There is not, for the record, such a thing as a “deal” on a Cuban cigar, no matter what vendors might claim. Every cigar – many varieties retail for north of $50 off the island – is a great deal. Still, the best selection is probably a Cohiba Siglo VI, the gem of the Cohiba Siglo line and the smartest $20 a body can spend in Havana. At six inches in length with a 52-ring gauge (meaning 52/64ths of an inch in diameter), this cigar has enough heft to let you know it’s not screwing around. Few veins run through the caramel-colored wrapper on a Siglo VI (hilarious, we know) because the workers who hand-roll this tobacco are artists. This cigar packs complex flavors of earth, spice, and creaminess into the smoothest delivery possible. The draw remains even, and, as the Siglo VI burns, the taste increases in complexity.

Every Siglo VI even comes packaged individually in a cedar-lined, yellow-and-black aluminum tube.

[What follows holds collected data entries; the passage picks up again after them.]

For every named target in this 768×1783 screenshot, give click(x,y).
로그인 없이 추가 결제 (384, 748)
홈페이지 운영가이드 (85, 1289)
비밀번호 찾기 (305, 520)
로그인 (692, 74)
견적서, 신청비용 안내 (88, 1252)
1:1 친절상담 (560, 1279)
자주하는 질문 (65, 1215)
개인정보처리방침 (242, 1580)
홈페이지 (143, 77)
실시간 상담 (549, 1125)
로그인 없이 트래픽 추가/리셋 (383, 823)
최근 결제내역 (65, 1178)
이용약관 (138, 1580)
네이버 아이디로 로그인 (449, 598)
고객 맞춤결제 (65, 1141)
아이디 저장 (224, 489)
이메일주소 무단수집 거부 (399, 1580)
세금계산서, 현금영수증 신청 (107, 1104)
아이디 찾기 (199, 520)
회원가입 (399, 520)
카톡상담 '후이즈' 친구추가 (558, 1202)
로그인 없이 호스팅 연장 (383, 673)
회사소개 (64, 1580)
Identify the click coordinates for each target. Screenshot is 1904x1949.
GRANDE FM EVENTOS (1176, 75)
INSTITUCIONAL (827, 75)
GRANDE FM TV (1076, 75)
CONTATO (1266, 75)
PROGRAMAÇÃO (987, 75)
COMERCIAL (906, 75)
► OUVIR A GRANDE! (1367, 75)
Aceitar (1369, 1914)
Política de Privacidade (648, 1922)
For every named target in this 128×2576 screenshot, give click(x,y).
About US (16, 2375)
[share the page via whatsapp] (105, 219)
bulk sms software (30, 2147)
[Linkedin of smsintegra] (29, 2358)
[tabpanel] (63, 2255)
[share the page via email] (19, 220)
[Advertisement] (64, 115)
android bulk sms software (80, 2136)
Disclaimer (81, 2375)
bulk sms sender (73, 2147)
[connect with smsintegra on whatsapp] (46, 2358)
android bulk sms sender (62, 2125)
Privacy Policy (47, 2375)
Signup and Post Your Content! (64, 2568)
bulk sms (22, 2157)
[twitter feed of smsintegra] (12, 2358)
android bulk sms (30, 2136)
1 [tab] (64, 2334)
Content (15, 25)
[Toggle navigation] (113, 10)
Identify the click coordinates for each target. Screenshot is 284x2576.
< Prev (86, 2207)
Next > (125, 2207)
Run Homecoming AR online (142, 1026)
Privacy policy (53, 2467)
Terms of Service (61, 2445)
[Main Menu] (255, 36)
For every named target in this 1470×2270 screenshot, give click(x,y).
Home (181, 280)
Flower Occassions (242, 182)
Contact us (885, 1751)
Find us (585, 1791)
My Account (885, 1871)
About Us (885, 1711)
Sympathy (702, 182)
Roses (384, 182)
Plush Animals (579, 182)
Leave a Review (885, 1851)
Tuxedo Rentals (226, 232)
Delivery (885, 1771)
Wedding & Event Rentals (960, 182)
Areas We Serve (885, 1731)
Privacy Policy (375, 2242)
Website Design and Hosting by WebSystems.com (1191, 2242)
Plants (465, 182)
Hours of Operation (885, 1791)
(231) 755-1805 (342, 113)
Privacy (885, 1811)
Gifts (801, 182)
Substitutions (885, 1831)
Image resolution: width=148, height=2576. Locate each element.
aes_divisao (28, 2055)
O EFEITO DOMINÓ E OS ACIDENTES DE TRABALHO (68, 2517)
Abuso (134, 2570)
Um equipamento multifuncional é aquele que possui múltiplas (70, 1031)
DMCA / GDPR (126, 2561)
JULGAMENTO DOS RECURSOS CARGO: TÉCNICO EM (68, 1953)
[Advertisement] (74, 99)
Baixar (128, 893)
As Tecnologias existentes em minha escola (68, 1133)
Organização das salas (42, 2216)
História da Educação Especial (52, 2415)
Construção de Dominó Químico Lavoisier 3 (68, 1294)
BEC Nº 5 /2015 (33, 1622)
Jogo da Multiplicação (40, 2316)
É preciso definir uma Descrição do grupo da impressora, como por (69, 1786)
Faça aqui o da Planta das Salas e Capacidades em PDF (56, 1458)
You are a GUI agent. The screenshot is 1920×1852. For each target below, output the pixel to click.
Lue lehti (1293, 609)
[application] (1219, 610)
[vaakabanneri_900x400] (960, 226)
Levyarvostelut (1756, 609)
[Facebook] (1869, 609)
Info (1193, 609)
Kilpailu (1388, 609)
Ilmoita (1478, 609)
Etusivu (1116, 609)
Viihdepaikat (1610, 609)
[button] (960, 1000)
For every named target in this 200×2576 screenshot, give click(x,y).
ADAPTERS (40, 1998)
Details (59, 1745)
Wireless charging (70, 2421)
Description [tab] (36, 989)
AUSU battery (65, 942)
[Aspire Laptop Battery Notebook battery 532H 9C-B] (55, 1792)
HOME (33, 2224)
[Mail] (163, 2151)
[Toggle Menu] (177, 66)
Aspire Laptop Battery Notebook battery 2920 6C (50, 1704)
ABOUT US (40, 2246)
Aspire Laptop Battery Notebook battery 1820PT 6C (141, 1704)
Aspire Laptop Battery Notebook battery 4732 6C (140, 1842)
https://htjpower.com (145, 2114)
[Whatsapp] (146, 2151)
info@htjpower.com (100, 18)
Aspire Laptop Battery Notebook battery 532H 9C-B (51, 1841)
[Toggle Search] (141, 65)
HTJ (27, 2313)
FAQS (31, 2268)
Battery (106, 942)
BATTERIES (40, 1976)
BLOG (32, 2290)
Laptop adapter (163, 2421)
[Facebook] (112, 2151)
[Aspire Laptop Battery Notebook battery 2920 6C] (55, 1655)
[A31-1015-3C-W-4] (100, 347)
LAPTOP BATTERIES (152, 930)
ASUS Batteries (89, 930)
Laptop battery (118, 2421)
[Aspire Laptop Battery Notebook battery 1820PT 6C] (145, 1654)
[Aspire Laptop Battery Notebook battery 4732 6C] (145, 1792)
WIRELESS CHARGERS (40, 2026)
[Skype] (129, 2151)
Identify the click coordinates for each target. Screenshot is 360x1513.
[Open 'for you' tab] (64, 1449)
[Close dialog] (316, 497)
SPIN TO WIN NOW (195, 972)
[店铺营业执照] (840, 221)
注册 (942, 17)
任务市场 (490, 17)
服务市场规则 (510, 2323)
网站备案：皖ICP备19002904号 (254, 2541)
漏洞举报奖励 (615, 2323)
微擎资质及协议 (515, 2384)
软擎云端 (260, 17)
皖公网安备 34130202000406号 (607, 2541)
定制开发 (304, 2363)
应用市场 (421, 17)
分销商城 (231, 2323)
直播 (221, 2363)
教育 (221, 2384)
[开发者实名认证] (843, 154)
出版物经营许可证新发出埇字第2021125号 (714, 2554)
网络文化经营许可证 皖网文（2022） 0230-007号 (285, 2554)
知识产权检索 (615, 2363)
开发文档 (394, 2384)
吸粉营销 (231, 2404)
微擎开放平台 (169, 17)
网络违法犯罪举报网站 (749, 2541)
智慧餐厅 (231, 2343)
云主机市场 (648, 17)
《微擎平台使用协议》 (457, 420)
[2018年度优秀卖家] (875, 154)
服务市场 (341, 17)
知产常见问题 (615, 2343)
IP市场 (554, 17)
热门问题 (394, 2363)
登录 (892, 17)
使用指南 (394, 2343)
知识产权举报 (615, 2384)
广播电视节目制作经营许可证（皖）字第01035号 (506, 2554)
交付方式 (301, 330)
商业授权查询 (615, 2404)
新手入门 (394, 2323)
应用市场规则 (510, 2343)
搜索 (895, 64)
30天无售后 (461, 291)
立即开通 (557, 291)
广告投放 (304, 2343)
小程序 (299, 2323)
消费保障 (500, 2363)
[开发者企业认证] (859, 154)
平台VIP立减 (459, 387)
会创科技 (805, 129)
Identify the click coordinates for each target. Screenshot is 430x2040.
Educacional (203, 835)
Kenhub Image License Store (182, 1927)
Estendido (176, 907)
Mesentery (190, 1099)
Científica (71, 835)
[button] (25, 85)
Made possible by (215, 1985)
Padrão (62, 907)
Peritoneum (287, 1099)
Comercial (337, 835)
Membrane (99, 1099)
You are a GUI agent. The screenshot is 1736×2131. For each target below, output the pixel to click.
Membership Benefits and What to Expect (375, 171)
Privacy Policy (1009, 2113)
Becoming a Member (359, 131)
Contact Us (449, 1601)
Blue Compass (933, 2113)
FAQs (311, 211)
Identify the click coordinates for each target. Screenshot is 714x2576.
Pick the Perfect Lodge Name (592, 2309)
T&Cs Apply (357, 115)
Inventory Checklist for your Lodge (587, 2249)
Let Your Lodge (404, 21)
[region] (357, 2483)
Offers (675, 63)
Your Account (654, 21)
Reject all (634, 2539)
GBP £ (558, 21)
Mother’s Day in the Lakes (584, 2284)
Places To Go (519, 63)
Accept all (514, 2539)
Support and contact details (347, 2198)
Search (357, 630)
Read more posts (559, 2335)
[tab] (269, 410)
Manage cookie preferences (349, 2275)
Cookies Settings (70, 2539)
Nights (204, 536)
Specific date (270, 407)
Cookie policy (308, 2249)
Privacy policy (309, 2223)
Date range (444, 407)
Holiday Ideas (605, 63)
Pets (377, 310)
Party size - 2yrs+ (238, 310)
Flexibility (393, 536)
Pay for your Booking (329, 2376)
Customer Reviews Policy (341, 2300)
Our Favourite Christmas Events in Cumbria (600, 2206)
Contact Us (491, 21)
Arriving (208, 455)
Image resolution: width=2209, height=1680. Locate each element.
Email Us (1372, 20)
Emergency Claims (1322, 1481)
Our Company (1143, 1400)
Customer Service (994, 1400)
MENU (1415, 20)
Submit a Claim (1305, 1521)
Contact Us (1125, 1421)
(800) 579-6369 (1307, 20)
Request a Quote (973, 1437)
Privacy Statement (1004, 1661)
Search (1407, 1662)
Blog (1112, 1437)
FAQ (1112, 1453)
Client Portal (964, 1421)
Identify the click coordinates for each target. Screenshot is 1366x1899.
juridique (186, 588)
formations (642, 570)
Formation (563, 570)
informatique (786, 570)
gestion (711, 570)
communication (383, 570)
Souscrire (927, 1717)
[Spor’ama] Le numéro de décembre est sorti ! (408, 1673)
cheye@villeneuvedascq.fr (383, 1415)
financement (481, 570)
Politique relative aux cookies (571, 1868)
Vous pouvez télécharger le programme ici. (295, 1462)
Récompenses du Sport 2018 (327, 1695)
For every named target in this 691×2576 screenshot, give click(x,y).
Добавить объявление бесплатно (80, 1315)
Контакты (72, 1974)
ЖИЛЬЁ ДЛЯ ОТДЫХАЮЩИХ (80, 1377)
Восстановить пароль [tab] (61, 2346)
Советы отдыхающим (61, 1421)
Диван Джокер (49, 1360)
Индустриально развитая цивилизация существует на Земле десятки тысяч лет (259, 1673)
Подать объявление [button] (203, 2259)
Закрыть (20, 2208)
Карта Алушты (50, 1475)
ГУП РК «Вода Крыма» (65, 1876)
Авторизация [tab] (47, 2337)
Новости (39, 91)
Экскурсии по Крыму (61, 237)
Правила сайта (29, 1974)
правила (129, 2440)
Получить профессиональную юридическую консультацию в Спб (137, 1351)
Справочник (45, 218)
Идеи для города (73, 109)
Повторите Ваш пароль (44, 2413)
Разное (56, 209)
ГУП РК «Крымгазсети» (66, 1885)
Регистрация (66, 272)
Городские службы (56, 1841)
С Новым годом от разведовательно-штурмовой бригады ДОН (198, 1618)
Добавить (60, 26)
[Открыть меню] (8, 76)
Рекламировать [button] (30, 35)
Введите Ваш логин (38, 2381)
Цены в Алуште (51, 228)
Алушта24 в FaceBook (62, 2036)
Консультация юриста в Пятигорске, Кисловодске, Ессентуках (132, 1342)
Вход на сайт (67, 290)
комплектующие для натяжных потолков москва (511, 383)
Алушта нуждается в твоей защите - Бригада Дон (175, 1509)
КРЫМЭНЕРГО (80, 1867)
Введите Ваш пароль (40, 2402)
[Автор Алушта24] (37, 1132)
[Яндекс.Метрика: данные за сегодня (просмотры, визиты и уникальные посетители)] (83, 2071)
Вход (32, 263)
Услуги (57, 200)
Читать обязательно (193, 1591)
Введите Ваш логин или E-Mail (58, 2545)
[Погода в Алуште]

Every Siglo VI deserves that sort of protection.

Novice cigar smokers might not want to start with a Siglo VI for the same reason that no one with a learner’s permit should be driving an Aston Martin. In order to get a frame of reference, toking tourists would be wise to try a few mid-tier cigars on the way up. But even an amateur can taste, feel, and smell that something brilliant goes into every Siglo VI. This is the tobacco equivalent of stepping up from V.S. cognac to X.O.

For an intimate smoking experience, the Hotel Conde de Villanueva offers the perfect atmosphere for a pleasurable smoke. Tucked away on the second floor, the hotel’s smoke shop serves strong coffee. Don’t order any. Instead, sidle into the tiny bar, where the walls are draped with sporting clubs’ flags and the clientele is knowledgeable about booze and tobacco. Paired with an aged rum, such as Havana Club Añejo 15 Años (or even the 7 Años), the Cohiba Siglo VI delivers a glimpse of how Hemingway spent the 1940s and ’50s: Filling up on smoke, liquor, and stories.

More information: The only way to travel legally to Cuba is with a so-called “people-to-people” educational-trips operator licensed by the Treasury Department’s Office of Foreign Assets Control. There are an increasing number of these groups, but we recommend Insight Cuba, a nonprofit organization with a well-organized staff and deep local knowledge. On the ground, finding a cigar is as easy as waving at a friendly local and miming a puffing motion. Someone will point you in the right direction.